Kimin işine yarar?

Gazetelere protestolar olur. Alışık olduğumuz şeyler bunlar. Köşe yazarına veya manşete kızanlar olur. Toplaşır üç beş kişi gelir protesto eder gider.

Bu da demokrasinin bir parçası ve yaptığımız işin doğası. Biz istediğimiz gibi yazabiliyorsak birileri de yazdıklarımızı beğenmeyebilir...

Ancak...

Yüzleri maskelerle kapayıp, gecenin bilmem kaçında bir gazeteyi basmak, yağmalamak eşkıyalıktan da öte garip ve şüpheli bir eylem...

Hemen ardından başlayan "Kim yapmış olabilir?" sorularına yol açmak için yapılan bir icraat. Yeniçağ "Camlar indi, araçlarımız tahrip edildi, masalar dağıtıldı, artık yayın politikamızı değiştirelim!" demeyeceğine göre ve en özürlü protestocunun dahi bunu bilebileceğine göre amaç farklı...

Peki amaç ne olabilir?

Amaç "kim yaptı?" sorusunu sorarken birbirimize bakmamızı sağlamak...

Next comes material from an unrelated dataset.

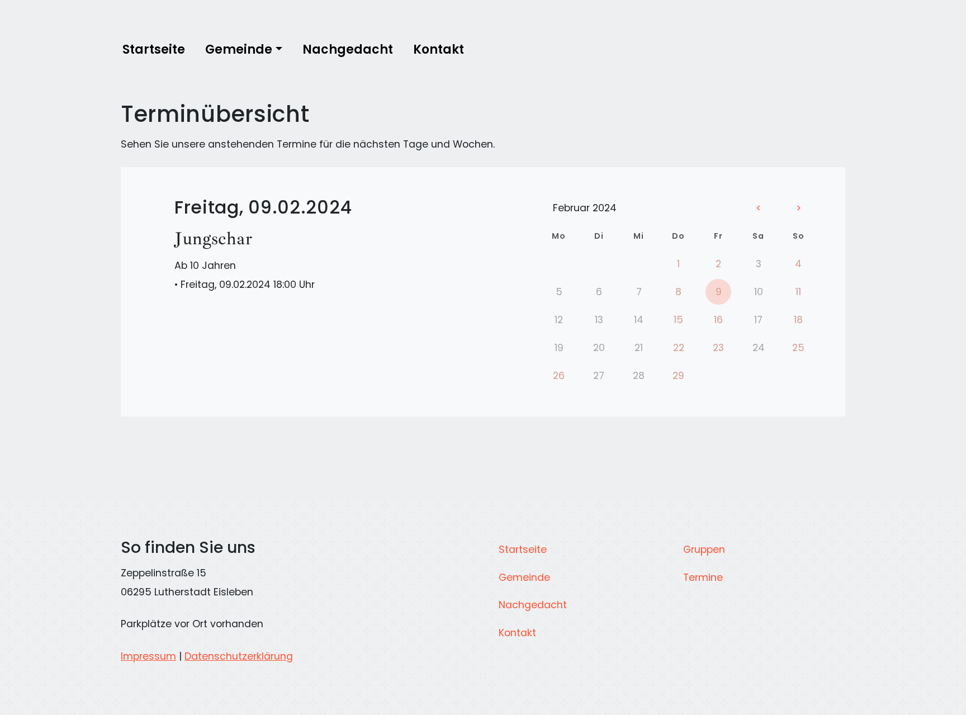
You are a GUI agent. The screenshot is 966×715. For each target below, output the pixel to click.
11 (798, 292)
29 (678, 375)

Ülkücüler arasına "fitne" sokmak...

Neden mi?

Türkiye önemli günlerden geçiyor.

Belli ki birileri bu süreçte Ülkücüler arasındaki "yönetim" merkezli tartışmanın "kavgaya" dönüşmesinden menfaat umuyor.

Safların keskinleşmesinden kârlı çıkacaklar var. 

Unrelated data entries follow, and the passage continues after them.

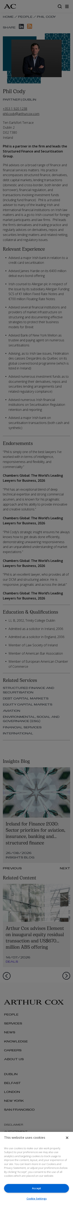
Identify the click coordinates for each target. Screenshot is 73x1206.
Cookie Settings (37, 1198)
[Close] (67, 1137)
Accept (36, 1188)
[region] (36, 1169)
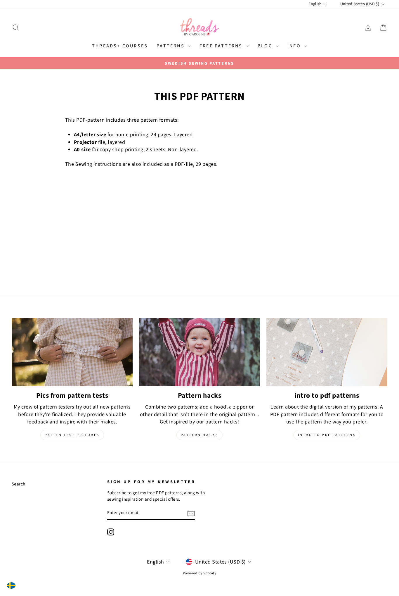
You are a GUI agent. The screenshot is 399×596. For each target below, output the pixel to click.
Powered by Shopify (199, 573)
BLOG (266, 46)
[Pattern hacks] (199, 352)
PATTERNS (171, 46)
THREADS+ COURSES (120, 46)
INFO (295, 46)
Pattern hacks (199, 435)
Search (18, 484)
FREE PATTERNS (222, 46)
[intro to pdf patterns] (326, 352)
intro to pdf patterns (327, 435)
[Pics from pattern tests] (72, 352)
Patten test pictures (72, 435)
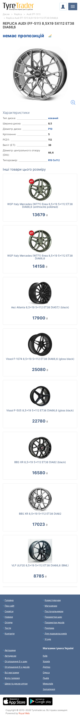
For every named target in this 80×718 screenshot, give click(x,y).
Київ (45, 655)
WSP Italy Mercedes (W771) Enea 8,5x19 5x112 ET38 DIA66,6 (40, 257)
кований (53, 118)
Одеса (46, 672)
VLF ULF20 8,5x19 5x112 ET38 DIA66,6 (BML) (40, 565)
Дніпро (46, 667)
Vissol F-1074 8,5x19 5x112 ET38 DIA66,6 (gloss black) (40, 358)
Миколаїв (48, 683)
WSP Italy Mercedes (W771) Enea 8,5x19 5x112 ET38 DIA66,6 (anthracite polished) (40, 205)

Birileri için bölük-pörçük bir MHP'nin yer aldığı "yeni Türkiye" daha güzel olacak...

Hatta MHP'siz bir Türkiye onlar için "ballı börek" olacak...

Kimin işine yarar bu?

Ülkücülerin işine yaramayacağı kesin.

O yüzden bu saldırının arkasında "Ülkücü" bulamazsınız diyenlerdenim...

***

Başkanın Sistemi...

Teklifi derinlemesine analiz etmeden, şöyle bir göz atınca her şeyi Cumhurbaşkanı'na bağlama gayreti göze çarpıyor.

Hükümeti kurma, dağıtma, kararname çıkartma, HSYK'ya üye atama, OHAL ilan etme, her şey doğrudan veya dolaylı, bir kişiye bağlanmış.

Ben bu yüzden teklife "Başkanın Sistemi" diyorum...

Özetleyeyim...

Yeni dönemde yürütme yetkisi Bakanlar Kurulu'ndan Cumhurbaşkanı'nda toplanıyor.

Yasama her ne kadar parlamentoda imiş gibi gözükecek olsa da Cumhurbaşkanı kararnamelerle duruma vaziyet edebilecek.

Bürokratik atamalarda üçlü, ikili kararname dönemi sona eriyor, artık Cumhurbaşkanı'nın kararı yetecek.

HSYK atamalarında ise üyelerin yarısını Cumhurbaşkanı diğer yarısını Meclis atayacak. Meclis, yani Meclis çoğunluğunu elinde tutan Cumhurbaşkanı'nın partisi...

Bakanlar Meclis'e değil, Cumhurbaşkanı'na karşı sorumlu olacak.

Yani...

Yanisi şu: Değişiklik ile yasama anlamsızlaşıyor, HSYK düzenlemesi ile yargının tarafsızlığı ve bağımsızlığı ortadan kalkıyor ve nihayet yürütme bir kişinin insafına bırakılıyor.

Sonuç: Türk devletinin temelini oluşturan erkler ayrılığı "fiilen" ortadan kalkıyor. Bu taslak ise MHP'li Parsak'ın tabiri ile "Türk anayasası" oluyor!..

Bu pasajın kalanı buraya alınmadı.